I have some question whether a court rather than a Commission adjudicator is better positioned to determine issues relating to use of the Commission's processes. However, I agree with Mrs. Miller that Allstate is effectively seeking the same remedy in two forums. Under this order, Mrs. Miller is being required to pursue her remedies in court, rather than splitting her case. Having instituted a counterclaim, Allstate, also, should be held to its decision to seek relief in court. This leaves the court to deal with the entirety of the dispute between the parties
The application for arbitration is therefore dismissed. Allstate's request for an order under s. 282(11.2) is denied. Given that both parties have experienced mixed success on this appeal, no expenses order is made.
June 12, 2000
Susan Naylor
Director's Delegate
Date
Footnotes
- The arbitrator found that the expenses were claimed as rehabilitation benefits under s. 40(5) of the Statutory Accident Benefits Schedule - Accidents after December 31, 1993 and before November 1, 1996, O. Reg. 776/93, as amended.

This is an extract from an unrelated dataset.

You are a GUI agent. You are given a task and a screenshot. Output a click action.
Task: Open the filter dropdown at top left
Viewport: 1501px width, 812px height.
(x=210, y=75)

- Statement of Claim, para. 14.
- Financial Services Commission of Ontario, formerly the Ontario Insurance Commission.
- The writer stated that assessments may only be reversed in limited circumstances, i.e. where the withdrawal takes place before the Response due date or where an arbitrator has determined after a hearing that there is no jurisdiction to hear the case. The policy or practice referred to is not set out in the Commission's Dispute Resolution Practice Code.
- Under Rule 67 of the Dispute Resolution Practice Code, if an applicant wishes to withdraw their application, they must notify the Commission in writing, attaching proof of service on the other side. Alternatively, a request to withdraw can be made orally during a pre-hearing or other proceeding. Withdrawals on consent are allowed as of right. Where there is no consent, an arbitrator may permit a party to withdraw subject to such conditions as the arbitrator sees fit, including requiring the applicant to pay expenses and/or an amount up to the insurer's assessment.

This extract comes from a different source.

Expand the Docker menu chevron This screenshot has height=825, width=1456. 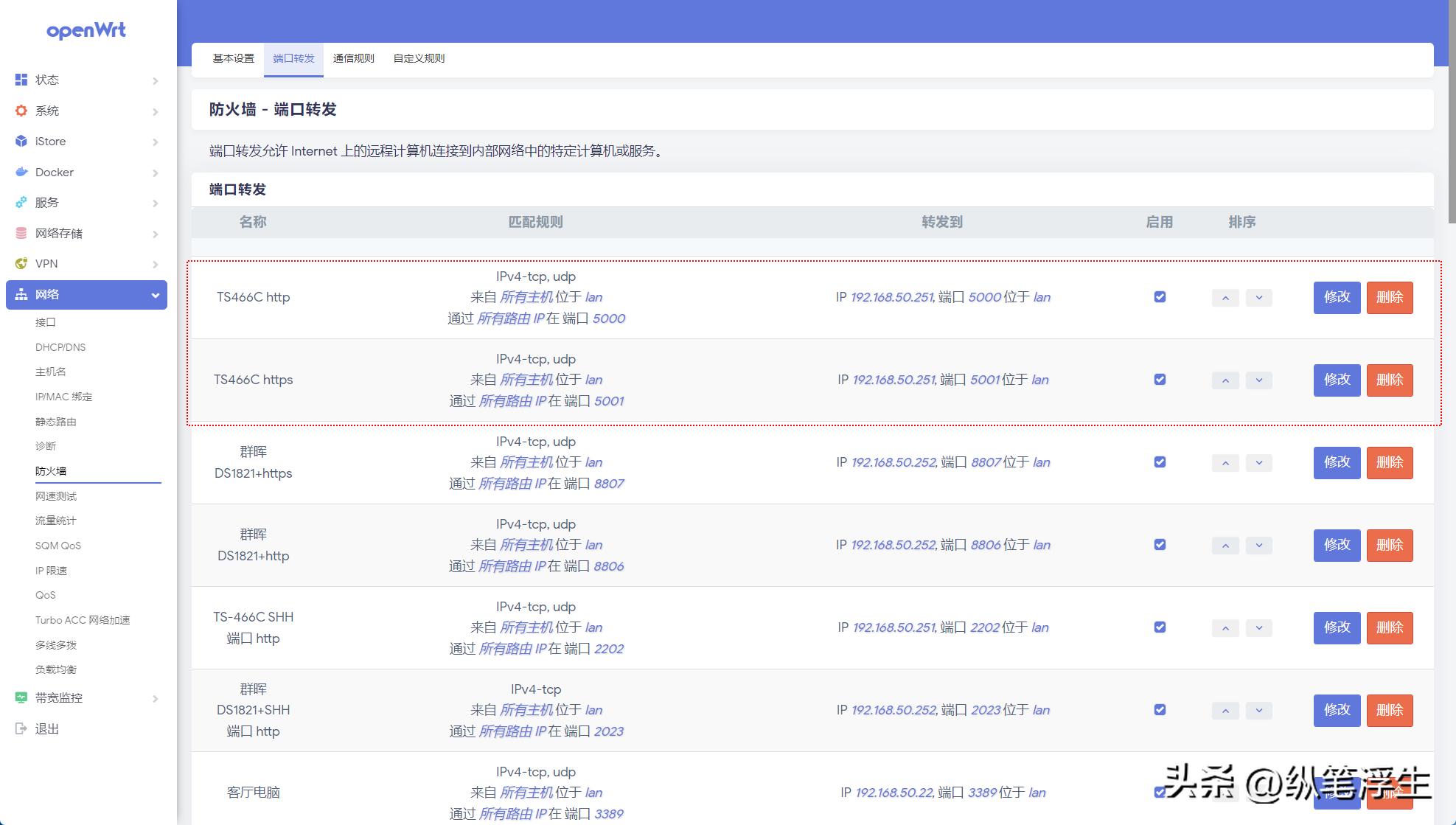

- as amended by the Insurance Statute Law Amendment Act, 1993, S.O. 1993, c.10. This version of the provision was in place at the time of Mrs. Miller's accident and applied by the arbitrator. The section has been reworded by the Automobile Insurance Rate Stability Act, 1996, S. O. 1996, c.21, and the words "the matter" have been changed to "the issues in dispute."

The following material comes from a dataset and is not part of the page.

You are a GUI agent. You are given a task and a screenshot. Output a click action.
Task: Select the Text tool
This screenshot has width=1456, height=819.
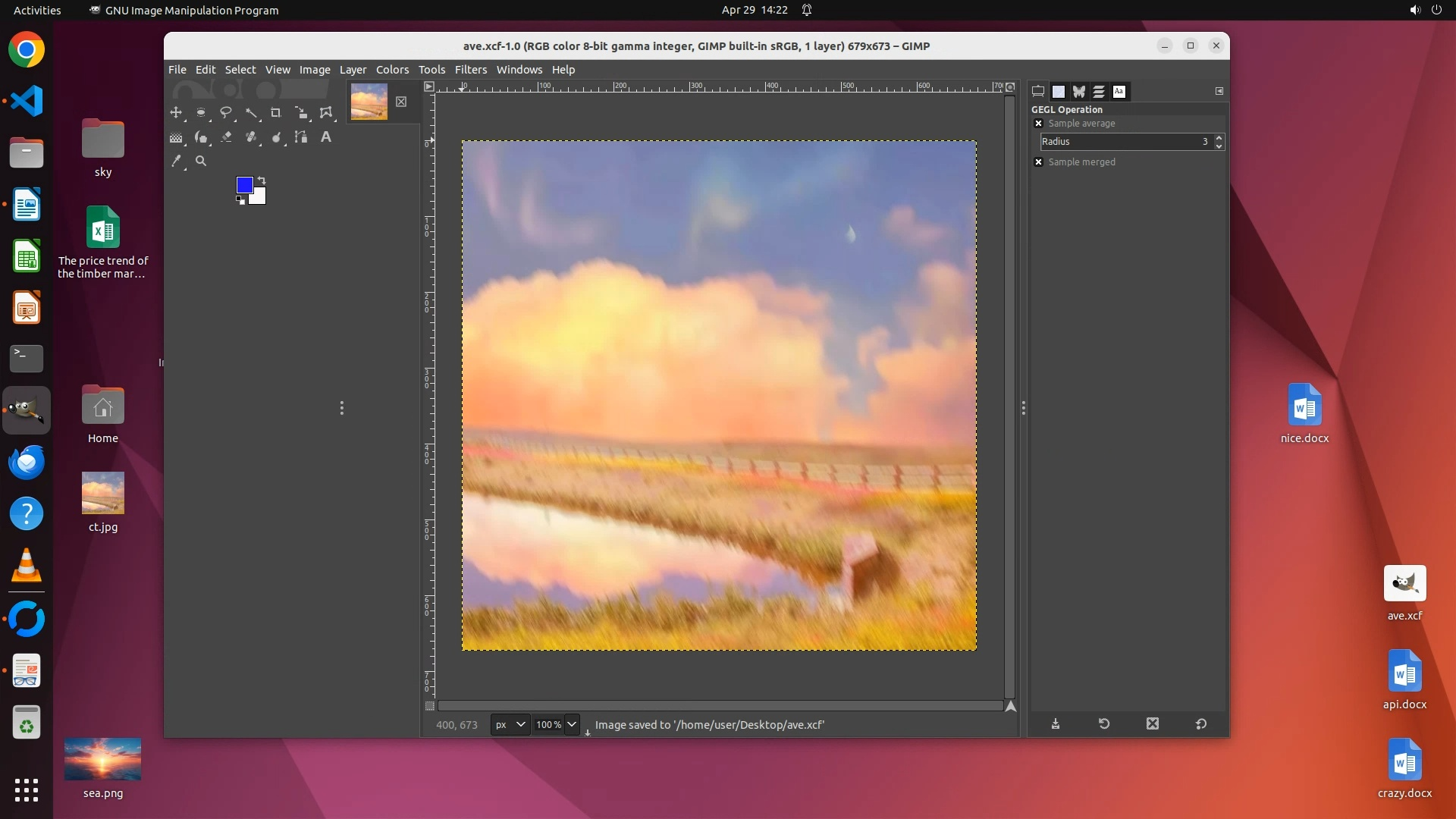(x=326, y=137)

- H’ng v. Fair, [1999] O.J. No 1886 (S.C.J.O.).
- See e.g. Gouliaeff and Commercial Union Assurance Company, (OIC A-003996, August 26, 1993); Barrow and Guardian Insurance Company, (OIC A-006982, December 23, 1993); Tombolini and Jevco Insurance Company, (OIC A96-000142, September 24, 1996); Hng v. Fair (note 7); Botsis v. Unifund Assurance Company, [1998] O.J. No. 2346, (Gen. Div.) (Master Polika); Christakos v. Dominion of Canada General Insurance Co., [1997] O.J. No. 1279, (Gen. Div.) (Greer J.); Dominion of Canada General Insurance Co. v. Lee, [1998] O.J. No. 4202 (Gen.Div.) (Panet J.).
- See e.g. Gouliaeff and Commercial Union Assurance Company (No 2), (OIC A-003996, January 18, 1994); Togias and Co-operators General Insurance Company, (OIC A-013485; May 4, 1995); Andreeski and Pilot Insurance Company, (OIC A96-000714, March 26, 1997). C.f. Botsis and UnifundAssurance Co. (note. 8).
- King and Royal Insurance, (FSCO A98-000234, March 24, 1999).
- Christakos v. Dominion of Canada General Insurance Co v. Lee. (note 8); Dominion of Canada General Insurance Co. v. Lee, ([1998] O.J. No. 4202.
- O.Reg. 220/91, as amended by O. Reg. 107/97, esp. s. 4(a.3).
- The power to make an order in favour of an insurer under s. 282(11.2) was included as part of the amendments effected by the Insurance Statute Law Amendment Act, 1993. Under the pre-November 1, 1996 regime, arbitration expenses could only be awarded in favour of an insured person. The Automobile Insurance Rate Stability Act, 1996, maintained a distinction between an order for payment under s. 282(11.2) and an award of expenses under s. 282(11), but extended an award of expenses to both insurers and insureds. In awarding expenses against Mrs. Miller, the arbitrator applied the 1996 amendments. This aspect of the order was not appealed.
- O.Reg. 664 as amended by O.Reg. 464/96.